Este proyecto fue redactado por buenos abogados, pero por economistas distraídos. Y la principal distracción fue creer que las empresas no reaccionarían a las medidas propuestas y pagarían mayores recargos, indemnizaciones y beneficios a sus trabajadores, reduciendo sus márgenes de utilidades. Si así fuera, efectivamente, los trabajadores formales gozarían de mayores remuneraciones y de empleos de mejor calidad. A su turno, estos “mejores empleos, implican mayor demanda de bienes y servicios a las empresas … y consecuentemente aumento en el empleo” (Exposición de motivos pp. 117-118).

Sin embargo, lo más probable es que las empresas intenten mantener sus márgenes de ganancias y reaccionen aumentando los precios de los productos vendidos o reduciendo el personal ocupado, buscando alternativas productivas entre las que ofrece la tecnología moderna.

En el primer caso aumentaría la inflación y los trabajadores formales no verán aumentos del poder adquisitivo de sus remuneraciones, mientras que el resto de la población sufrirá una pérdida a causa del mayor nivel de los precios. En el segundo, algunos trabajadores formales traerán beneficios de la reforma, pero otros perderán la oportunidad de emplearse y, obviamente, no gozarán de mejores condiciones de vida.

Tal vez, el lector distraído no se percató de que, como dejaron constancia en la exposición de motivos, los autores del proyecto de ley pensaban que la reforma laboral habría llevado a un aumento del empleo (vía mejor calidad del mismo). Empero, por extraño que pueda parecer, en toda ocasión sus promotores insistieron que las reformas laborales, incluida la que presentaron, no generan empleos. Y aquí sale a relucir otra distracción. ¿A cuál empleo se referían los defensores del proyecto de ley?

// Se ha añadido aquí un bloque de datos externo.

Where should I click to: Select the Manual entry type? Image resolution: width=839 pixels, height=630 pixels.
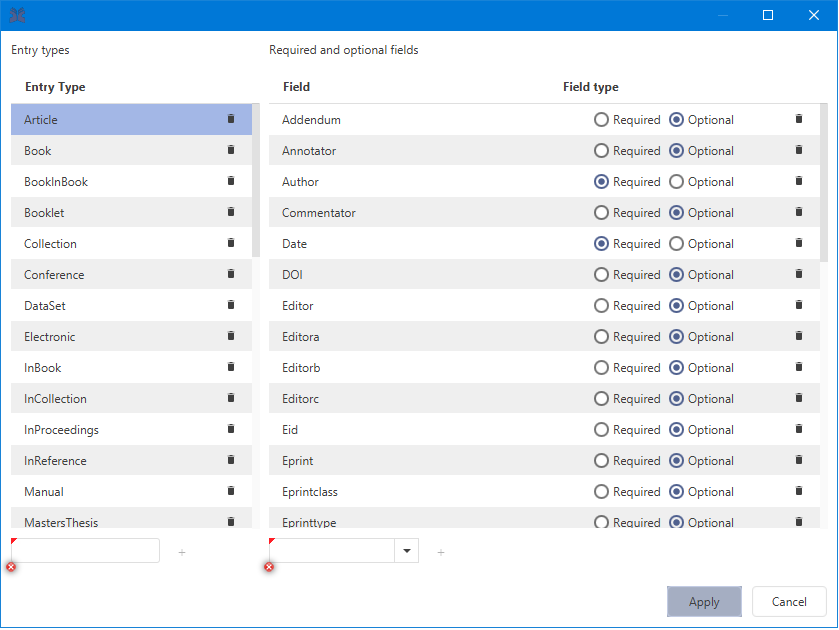44,492
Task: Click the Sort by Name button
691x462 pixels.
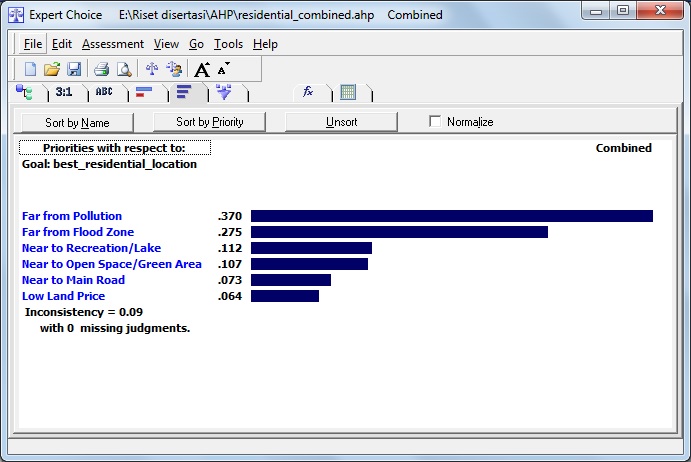Action: 77,122
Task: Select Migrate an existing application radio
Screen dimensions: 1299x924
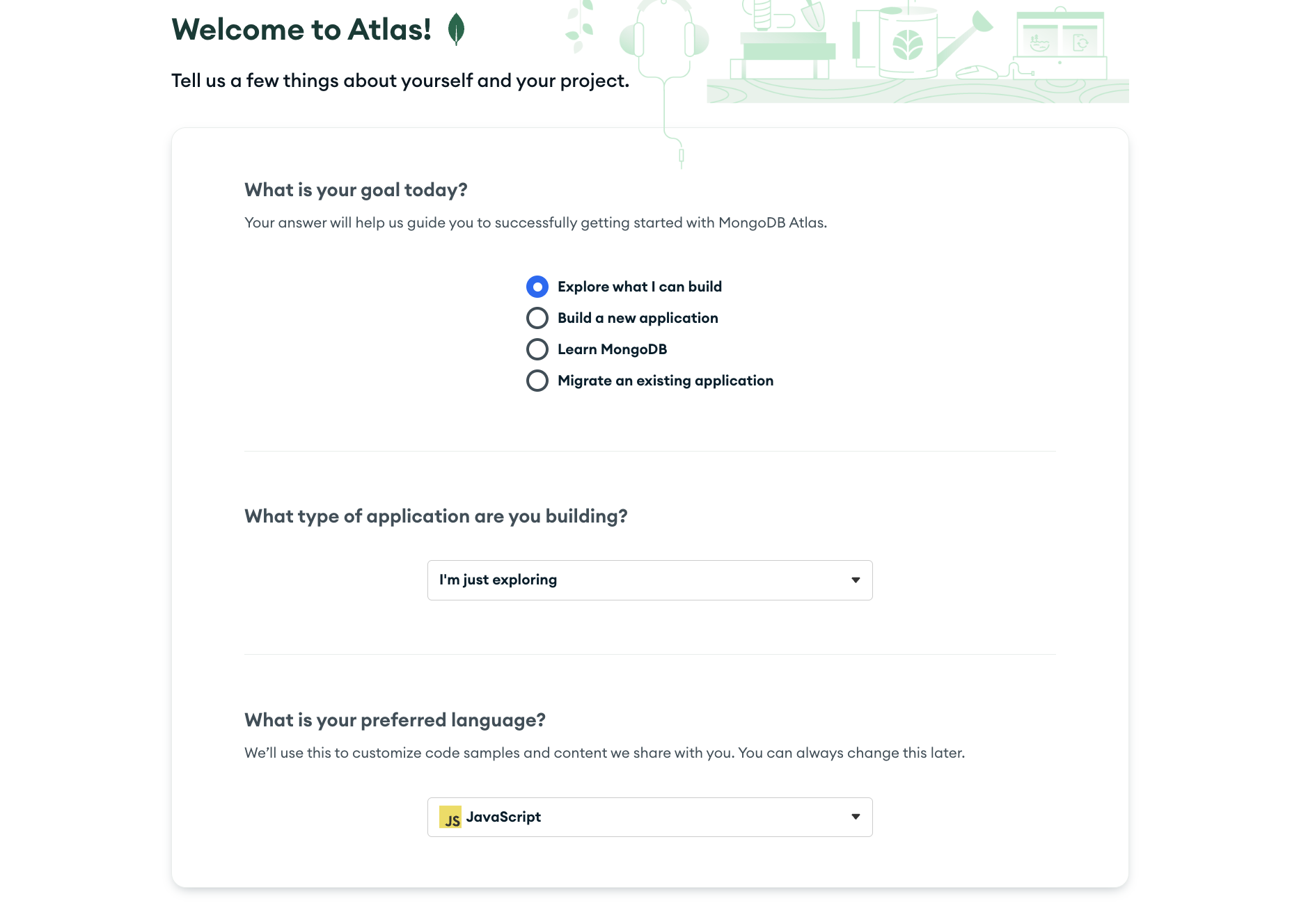Action: (537, 381)

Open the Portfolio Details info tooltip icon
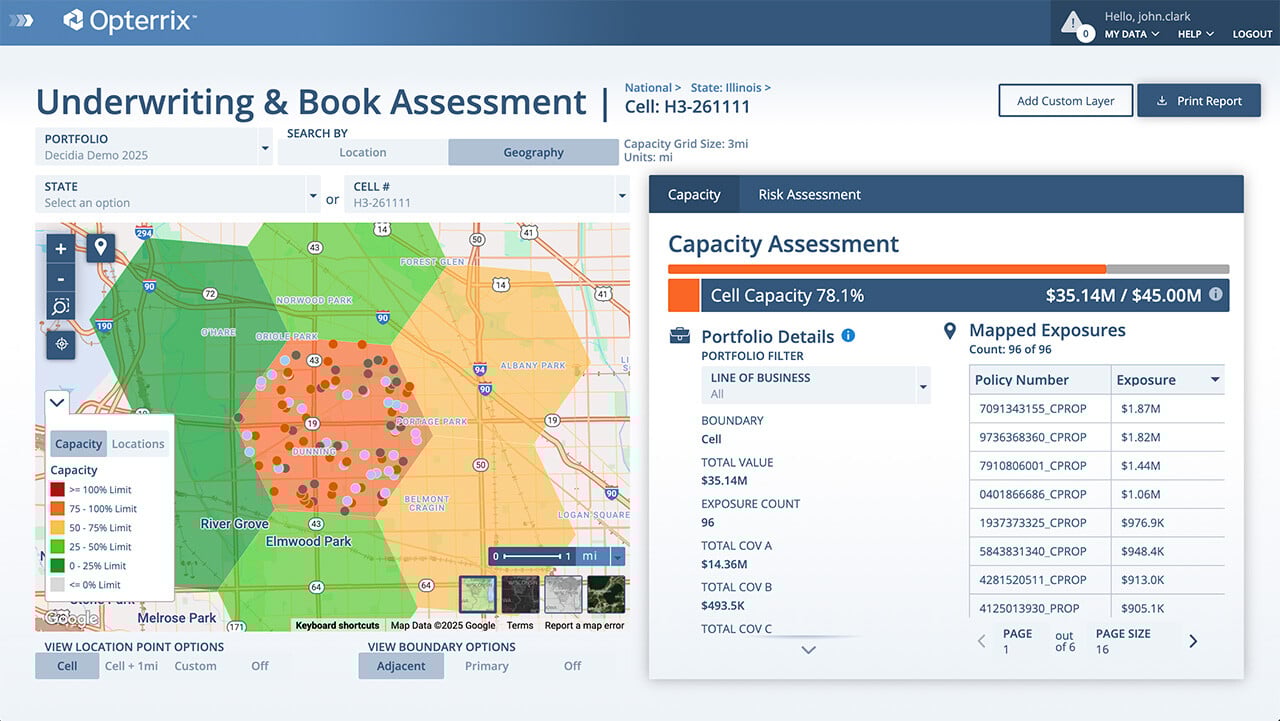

Evidentemente, no hay reforma laboral que tenga como objetivo estimular el empleo informal, o, al menos, eso es lo que se esperaría de unos hacedores de política racionales. Luego, cuando se afirma que una reforma laboral no genera empleo, se debe entender que no genera empleo formal. Y esto es lo contrario de lo que se infiere, nuevamente, en la exposición de motivos donde se lee que “la reforma laboral contiene cuatro medidas que impactarán positivamente la formalización laboral en Colombia” (p. 118). Esta serían las que beneficiarían a los aprendices, el servicio doméstico y los trabajadores de plataformas de reparto y del campo. En fin, quien redactó el texto de la reforma laboral pensó que esta favorecería el empleo (formal), pero en el debate prevaleció una confusa tesis negacionista.Esperemos que la pausa legislativa sirva para aclarar en el nuevo proyecto de reforma algunos conceptos básicos que rigen el funcionamiento del mercado de trabajo.

Stefano Farné
Director Observatorio del Mercado Laboral, Universidad Externado.